Hugh is also aware of this blogosphere, this thing of ours, and draws from its ranks for guests. You’ll hear Dr. Joshua Marshall, Prof. E. Volokh. Peter Beinart - the editor of the New Republic and the author of the TRB column - is frequently a guest as well. (
Side note: what does TRB stand for, anyway? Back when Dick Strout was writing the thing, I seem to remember a theory that it stood for “The Rover Boys” - that was a series of ripping yarns about some brave scrappy lads, written for young men. They were popular in the early decades of the 20th century. Perhaps the New Republic guys jokingly referred to themselves as “the Rover Boys,” much as guys in the 70s working the investigative beat of a newspaper might call themselves the Hardy Boys. This series was parodied in a famous 1942 Chuck Jones-directed cartoon about “the Dover Boys.” In ‘42 people would have got the joke, but few do now. I wonder if the meaning of “TRB” is handed to the new writer in some sort of secret ceremony.) And Hugh quotes the occasional Bleat, which is always a surprise. I’m usually making dinner, and all of a sudden some guy in California is reading something I wrote at the kitchen table at 11 o’clock last night.

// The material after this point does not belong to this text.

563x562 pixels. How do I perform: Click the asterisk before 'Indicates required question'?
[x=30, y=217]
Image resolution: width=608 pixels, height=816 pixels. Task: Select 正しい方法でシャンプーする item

I also admire his producer’s collection of bumper music - not because it’s good. Lord, no. But it’s deep. He can find a tune for any topic. If they’re going to talk about Sen. Evan Bayh, he’ll come back with “Indiana Wants Me.”

So tonight they come out of a break with Procul Harem’s “Whiter Shade of Pale,” a tune I absolutely hate. Listening to that thing is like having someone pull fishing line out of your urethra. A knotted fishing line. And who does he dedicate it to? ME. Because yesterday’s Bleat was short & snarly, he figured I needed cheering up. I needed to hear “my favorite songs.” Next break: The Carpenters, “one of Lileks’ favorites. We’re playing nothing but his favorites.” Next break: John Denver.

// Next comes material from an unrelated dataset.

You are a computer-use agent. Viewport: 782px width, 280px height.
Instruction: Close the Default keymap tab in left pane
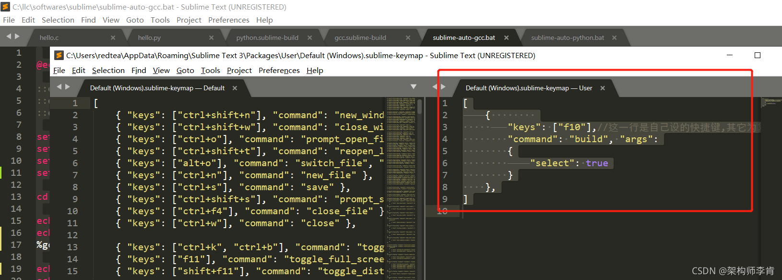(235, 88)
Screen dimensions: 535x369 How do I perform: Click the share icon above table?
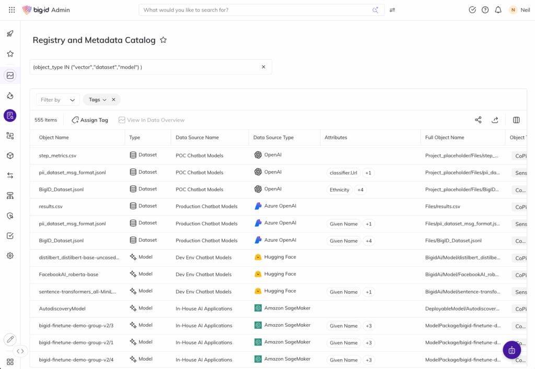coord(478,120)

This is slander on a national scale. This cannot stand. I call the show, and attempt to save my good name. Hugh’s kind enough to keep me on the whole segment, ask some questions about this site, etc. Lots of fun.

What the audience could not possibly know was that I was absolutely, completely, soaking wet. Crown to toe, sopped. When I called I was outside with the cordless phone. Gnat turned on the garden hose a few minutes before I went on and started spraying me with ice-cold water, laughing her little head off. I was pinned down - if I moved out of range of the water I’d move out of range of the phone. I didn’t want to go inside, because she’d start shouting COME BACK DADDEE, which would set Jasper Dog barking, and there I’d be on national radio with a screaming child and an angry mutt. Bedlam. So I dodged the water as best as I could, listening to the phone, waiting for the countdown. The Hugh Hewitt Show on the Salem Broadcast Network returns from break in 1 minute, 30 seconds. And so forth. At the fifteen-second cue I shouted NATALIE, GO PICK DADDY SOME FLOWERS. She dropped the hose, ran to the corner of the yard to gather dandelions. I bolted inside, grabbed a rawhide stick from the drawer and tossed it to the dog, taking him out for the duration. Annnnnd you’re on.

If I sounded like I was wearing wet underwear, America, well, I was wearing wet underwear.

Then I went back outside and resumed the garden-hose battle. If it makes her happy, it makes me happy. And she’s been happy all day.